--- 練習問題 ---
**1)** 中国の電気自動車についての文章から、「そこで、中国政府は『電動汽車」を含む言葉で始まり「案内しよう」と言ってくれた。」で終わる部分を、一字一句そのまま書き写してください。
**2)** 中国の電気自動車についての文章によると、中国政府は『電動汽車』を買う人に、最大でいくらの補助金を出すと決めましたか。

--- 本文の抜粋 ---
▼▼▼
2年前(2008年)の秋、財政部など経済官僚や、清華大学を始めとする学者、それに関連する国有企業の関係者たちが西郊賓館(北京市海淀区)に集結して、次世代の自動車産業について討論した。

その結果、中国が主導して10年後には『電動汽車』が、いまのガソリン車に取って代わるよう自動車業界を再編していくとの結論に至った。

そこで、中国政府は『電動汽車』の購入者に、最大6万元(約110万円)の補助金を出すことなどを決めた──。

中国の巨大都市、上海。2010年、「上海万博」を終えた中国は「次世代の目玉産業」へと動きだした

■2010年時点で、次世代の自動車産業の方向性を定めた中国

 私は、話を聞き間違えたかと思った。『電動汽車』など当時、北京のどこにも走っていなかったからだ。

 それでシンポジウムの終了後に、発言した国家電網の幹部のところへ行って、いろいろと質問を浴びせた。すると彼は、「では後日、弊社に案内しよう」と言ってくれた。

 お言葉に甘えて、北京北郊にある国家電網の研究所にお邪魔した。すると正門を入って左手に、「中国電力科学研究院電動汽車充電站」と書かれた、ガソリンスタンドのような白い建造物が見えた。

「これは最近、完成したばかりの中国第一号の『電動汽車』の充電スタンドだ。10年後には、中国のいたるところにこれが据えつけられ、既存のガソリンスタンドに取って代わるだろう。われわれ電力業界が、次世代の自動車産業の主要な一翼を担うことになるのだ」

 私は、眼前にある充電スタンドという「証拠品」を目の当たりにしても、まだ半信半疑だった。

 だが中国は確かに、2010年の時点で、次世代の自動車産業の方向性を定め、実際に充電スタンドを作っていたのだ。

■世界の自動車業界の「再編」それを読んでいたのがカルロス・ゴーン

 この時から、EVに興味を持って調べていくと、「裏の仕掛け人」が浮かび上がってきた。

 それは、2018年11月19日に、東京で電撃的に逮捕されることになるカルロス・ゴーン日産ルノーグループ会長だった。

 ゴーン会長が、胡錦濤政権の幹部たちに、「EVシフト」を強く勧めているというのだ。

 当時、ゴーン会長は、年に何度も訪中していた。そこで訪中しているある時、ゴーン会長が内部向けに行った講演会に入れてもらった。

「中国の社会主義は素晴らしい。政権が安定していて、5年ごとに経済計画を発表するので、ビジネスの計画が立てやすい。

『第12次5カ年計画』(2011〜2015年)の産業政策の目玉は、NEVだ。われわれはこれを商機到来ととらえ、明確に中国の計画に沿ったビジネスを進めていく。

まもなく世界最大の市場となる中国で『自動車革命』が起これば、それは世界の自動車業界を再編する動きになるだろう」
▲▲▲
--- 資料の抜粋 ---
▼▼▼
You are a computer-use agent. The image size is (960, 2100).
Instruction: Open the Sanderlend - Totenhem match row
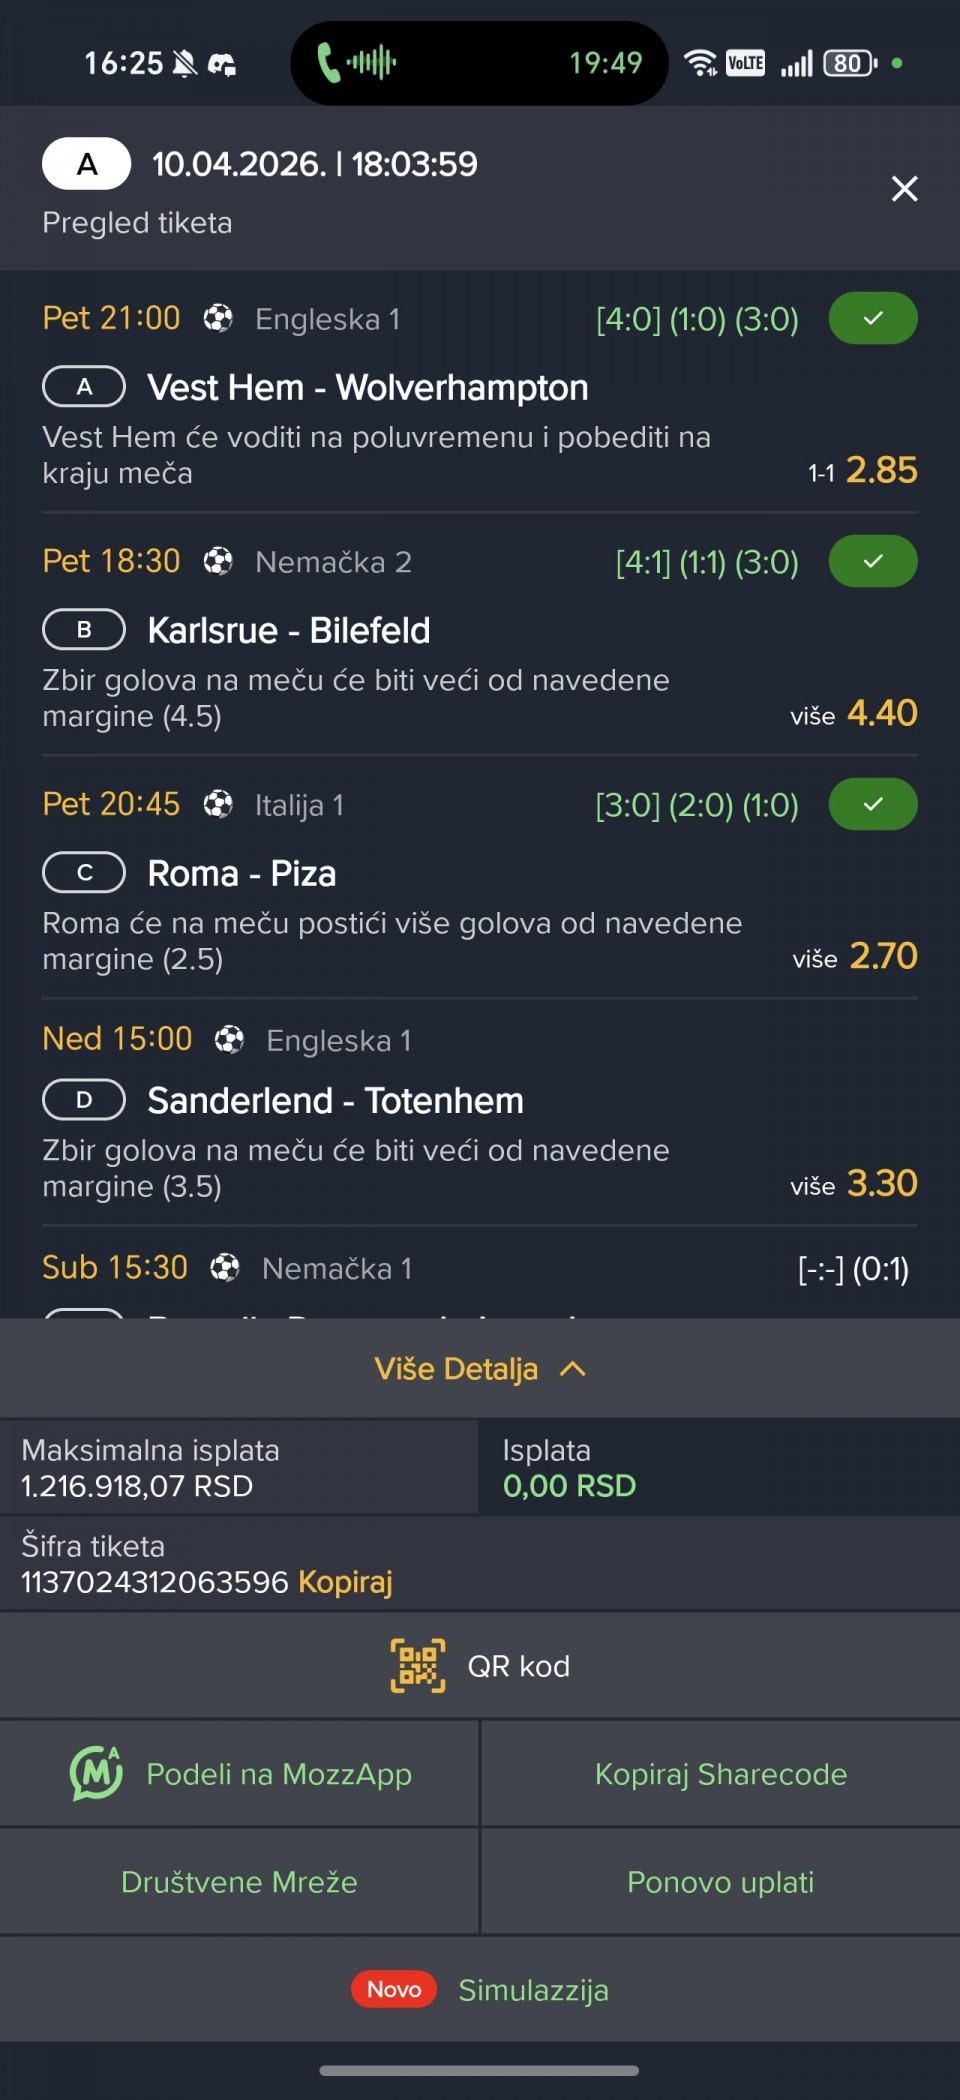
▲▲▲
--- 各問の答え ---
**1)**
そこで、中国政府は『電動汽車』の購入者に、最大6万元(約110万円)の補助金を出すことなどを決めた──。

中国の巨大都市、上海。2010年、「上海万博」を終えた中国は「次世代の目玉産業」へと動きだした

■2010年時点で、次世代の自動車産業の方向性を定めた中国

 私は、話を聞き間違えたかと思った。『電動汽車』など当時、北京のどこにも走っていなかったからだ。

 それでシンポジウムの終了後に、発言した国家電網の幹部のところへ行って、いろいろと質問を浴びせた。すると彼は、「では後日、弊社に案内しよう」と言ってくれた。

**2)** 最大6万元(約110万円)です。